Retirees with multiple incomes need to carefully consider SARS tax directives

Lana Visser | 22 May 2023

Lana Visser, is a paraplanner at Fiscal Private Client Services. She has a B.Com in Quantitative Management and is currently studying towards obtaining a Postgraduate diploma in Financial Planning.

The South African Revenue Services (SARS) has again issued tax directives to life insurance companies stating what tax they should withhold from annuitants who receive an income from more than one source.

This means that If you receive income from sources other than your annuity, the total tax due to SARS based on your overall income will be withheld each month from your annuity to avoid a tax liability when you submit your tax return at the end of the tax year.

SARS provides life insurers with a fixed tax rate for each taxpayer to which this applies, but annuitants have the option to “opt out” of this fixed rate and then the normal pay as you earn (PAYE) tax tables will be applied.

Before you make this decision, however, there are a number of factors to consider:

Cash flow

Many retirees who draw an income from investments in a living annuity only draw the income that they require to cover their monthly cost of living.
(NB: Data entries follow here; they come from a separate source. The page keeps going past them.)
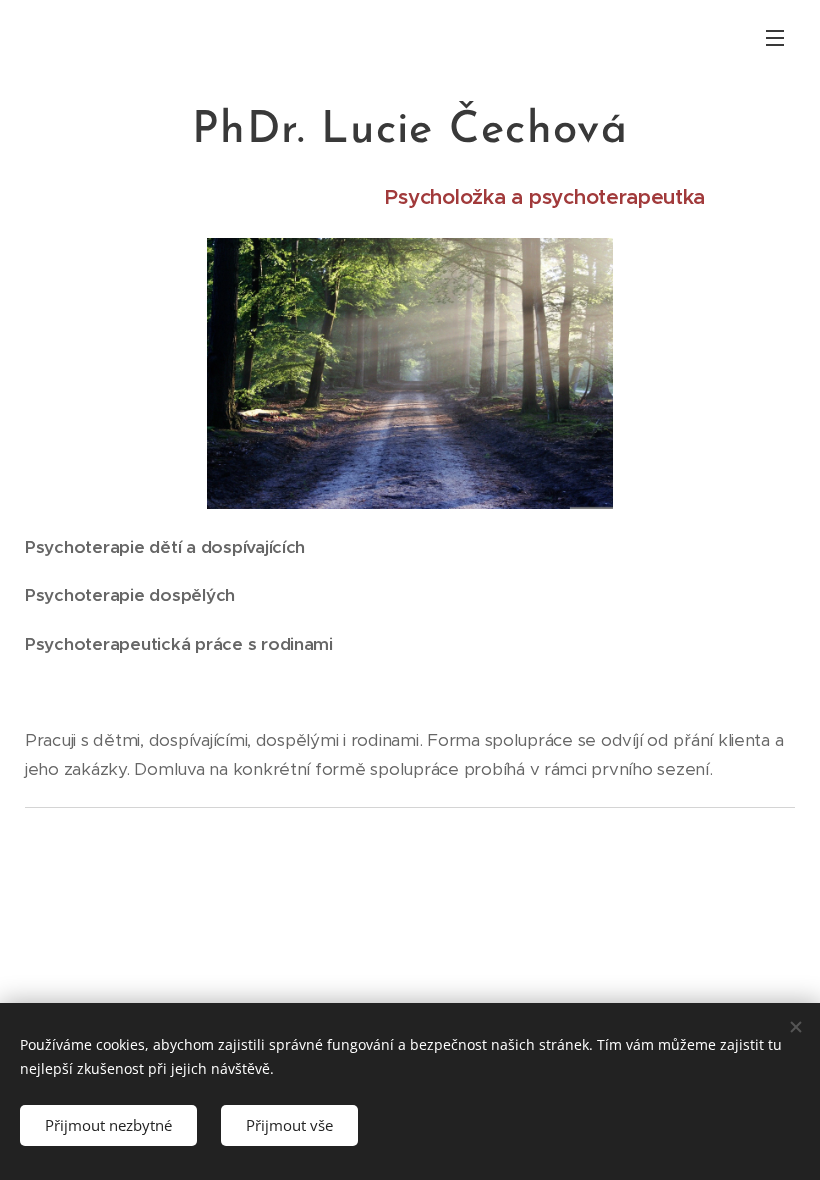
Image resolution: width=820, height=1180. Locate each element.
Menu (775, 37)
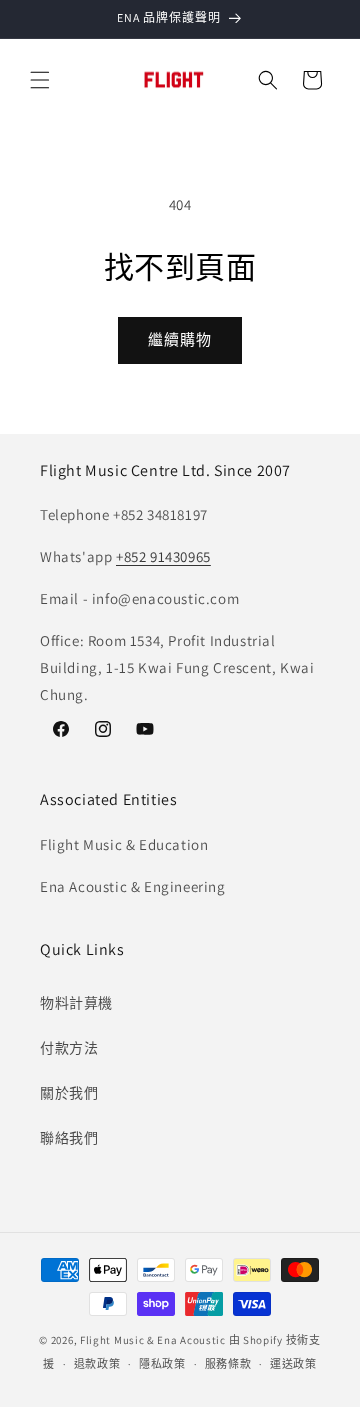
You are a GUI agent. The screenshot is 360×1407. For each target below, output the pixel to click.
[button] (40, 80)
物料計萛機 (76, 1003)
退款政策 (97, 1364)
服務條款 (228, 1364)
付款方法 (69, 1048)
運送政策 (293, 1364)
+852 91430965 (163, 556)
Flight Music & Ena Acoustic (154, 1340)
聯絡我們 (69, 1138)
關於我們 (69, 1093)
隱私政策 (162, 1364)
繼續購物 (180, 339)
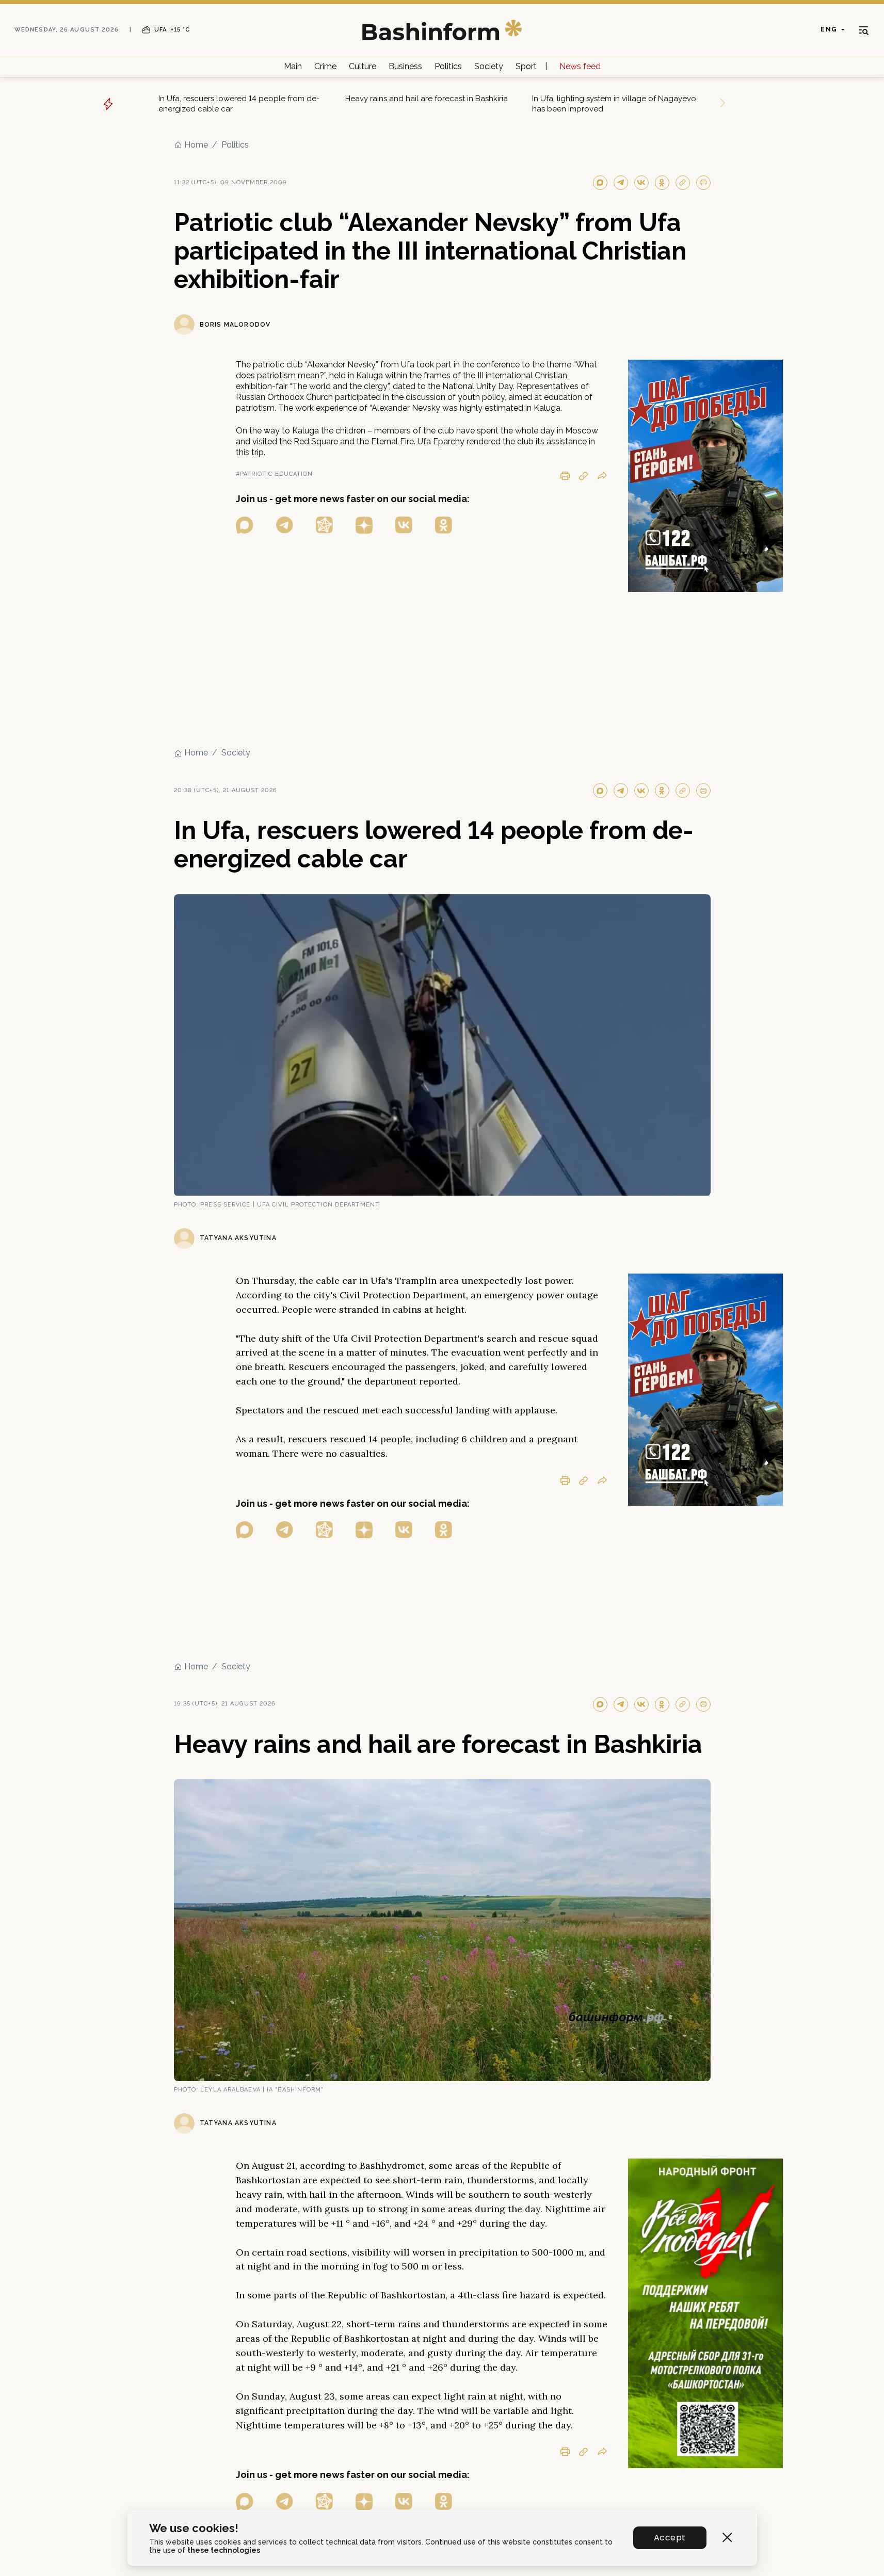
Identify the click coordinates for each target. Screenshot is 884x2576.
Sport (526, 66)
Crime (325, 66)
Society (488, 66)
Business (405, 66)
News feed (580, 66)
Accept (669, 2537)
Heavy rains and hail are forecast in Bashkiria (426, 98)
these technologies (223, 2550)
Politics (448, 66)
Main (293, 66)
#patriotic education (274, 474)
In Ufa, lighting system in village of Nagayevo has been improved (614, 104)
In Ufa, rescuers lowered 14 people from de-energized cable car (238, 104)
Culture (362, 66)
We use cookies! (193, 2528)
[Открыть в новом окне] (244, 525)
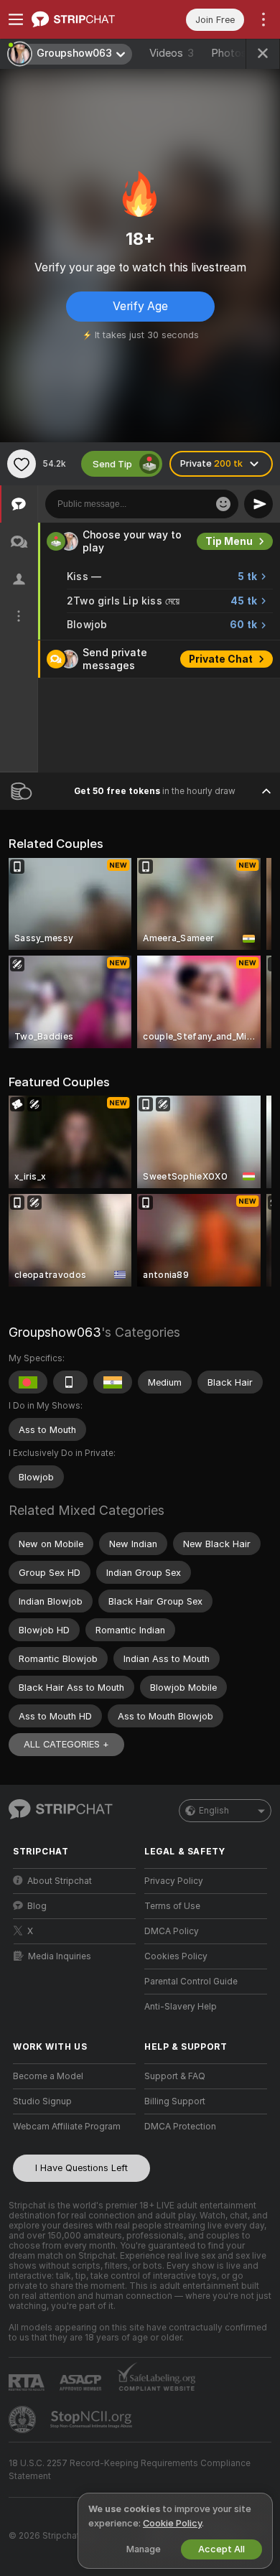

This selection can only be made once a year and will not necessarily coincide with the beginning of the tax year.

On the other hand, individuals who receive an income from a guaranteed life annuity receive a fixed pension income with a fixed escalation rate.

The tax directive issued by SARS could have a significant impact on your monthly cash flows and it is important to review your monthly budget when determining if you are able to manage the higher monthly tax deduction.

In contrast, should you choose to opt out of the higher tax rate, it could result in a tax liability when you submit your tax return each year. The same amount of tax will be paid with either option, but how the tax is paid is what differs.

If the monthly tax deduction in line with the directive is too high, you will receive a refund but only when you file your tax return months after the tax year ends.

Consider this example:

Let's assume you are 70 years old and you have an investment linked living annuity with one provider and a life annuity or guaranteed annuity with another. Each month you receive R10 000 from the living annuity and R15 000 from the life annuity.

In the absence of a tax directive, the living annuity provider is unaware that you are receiving income from another annuity and based on the PAYE tax tables, will not deduct any tax from the R10 000 as it falls below the tax threshold. The guaranteed annuity provider will deduct just R477 in tax from the R15 000 income. You are, however, receiving a total gross income of R25 000 per month. If you were receiving this total income from one source, the tax deduction would be R2 696.

The tax that has not been deducted will have to be paid when you are assessed.

  Living Annuity Life Annuity  Total Income
Gross income R10 000 R15 000 R25 000
Tax deduction Nil R477 R2 696
Net income R10 000 R14 523 R22 304

Now that SARS is considering your total income and instructing insurers how much tax to deduct, SARS will calculate your effective tax rate (11% in this case) to be deducted from each income source or annuity.  In effect, you will pay the total tax due on a monthly basis instead of on assessment.

Below is a table of the two scenarios, showing the SARS tax rate vs the PAYE rate, ignoring any other income, deductions or tax credits available each year.

  SARS Fixed Rate PAYE Rate
Total gross income R25 000 R25 000
Tax deduction R2 696 R477
Net income R22 304 R24 523
Tax liability at assessment Nil R26 632


Medical tax credits

If you are older than 65, you should consider the additional medical tax credits available to you when calculating your tax liability. You enjoy medical tax credits for the contributions you pay and they can be higher if you have a large amount of qualifying out-of-pocket medical expenses that you were unable to recoup from your medical scheme.

If you are expecting these medical tax credits to reduce your tax liability to nil, you may want to consider opting out of the higher tax rate to avoid unnecessary tax being deducted and the need to wait for your refund when submitting your tax return to SARS. Read more: What is a medical tax credit?

Retirement annuity contributions

If you continue to make contributions to a retirement annuity in order to get the tax relief each year, this should be factored into the calculation to determine if the tax rate provided by SARS is correct.

Read more: What are the tax advantages of contributing to a retirement fund?

If the directive tax rate is much higher, but your potential tax liability at assessment won’t be too high, it may be worthwhile opting out.

Just like everyone’s effective tax rate is unique to their income, so is everyone’s financial situation. It is important to consider your circumstances and all the factors when deciding to opt out or not.

Remember to consult your financial planner or tax practitioner to assist you when making this decision.